The epilepsy foundation has a video on their website showing you what to do for someone with a seizure. If you know someone who says they are worried about this, tell them to look for that video.

@randallshields56 It is very hard when seizures are started off by TBI's, tumours etc. It is hard to know what sets them off. There is a list a mile long of triggers. I know what you mean about too much in your head, or stress.

@marianne72 last comment tonight. your healing and improving. its taken me more than a year to get this far but im thankful for the journey and if anyone of your family has a question ill gladly respond to an email or chat here in the group. the mind has a remarkable way of healing. mot just brainwaves but the body. just have to believe and fight for what you want. Thank you so much 💓

would like to make a statement kind of off subject. my caregiver has increased her hours so i have her full days, makes it hard to react to notices that catch my eyes and medications, evening ones make me sleepy and not as fresh you might say, so going to try to catch a few in the morning a a few at night along with as many as i can on the weekends.
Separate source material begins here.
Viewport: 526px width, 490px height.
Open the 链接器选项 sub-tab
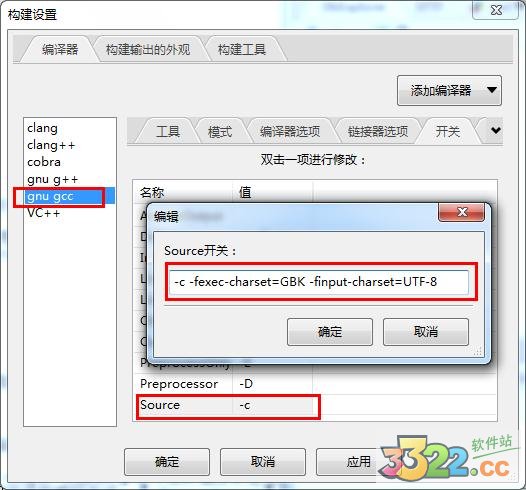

Not sure of my near future yes with the hospital finding the cyst in my brain or what we have to do to fight it , but fight i will just be patient with me and i will respond as soon as able. thank you all so much for the likes and hugs an helpful. it means a lot .

another thing i have learned from the seizures both myself and daughter get is we both have different triggers. hers are usually because of too much going on in the brain and getting overheated. hers didn't start till she had her two kids. mine was from a tumor and too many head traumas .with bringing family on board was tough, but every obstacle i improved on regardless if i considered it a win or not. it was to them. i knew i was being watched 24/7 but they learned with me that i would let them know the minuet i was not feeling right. mad a big difference after a while, only one condition, had to have my phone with me always. what set mine off was too much input to the brain at a time. made me think to hard, i taught them patience and it paid off for all of us. now i think of what i want to say before i say it, makes good practice for speaking to anyone.

@marianne72
biggest issue i had was different types of seizures. my first ones and i did not know what they were, are called ground seizures. learned that just yesterday. since then i have had numerous types. Focal ones are for me the hardest. usually takes me three days of resting in bed to get back to normal. Thank you for your posting. and the like.

Thanks for the discussion. It helps me think of possible scripts I could use in the future. Biggest challenge I face now is family members in the house who live on pins and needles thinking I’ll have a seizure any minute. This, despite assurances and much improved stabilization after starting meds six weeks ago.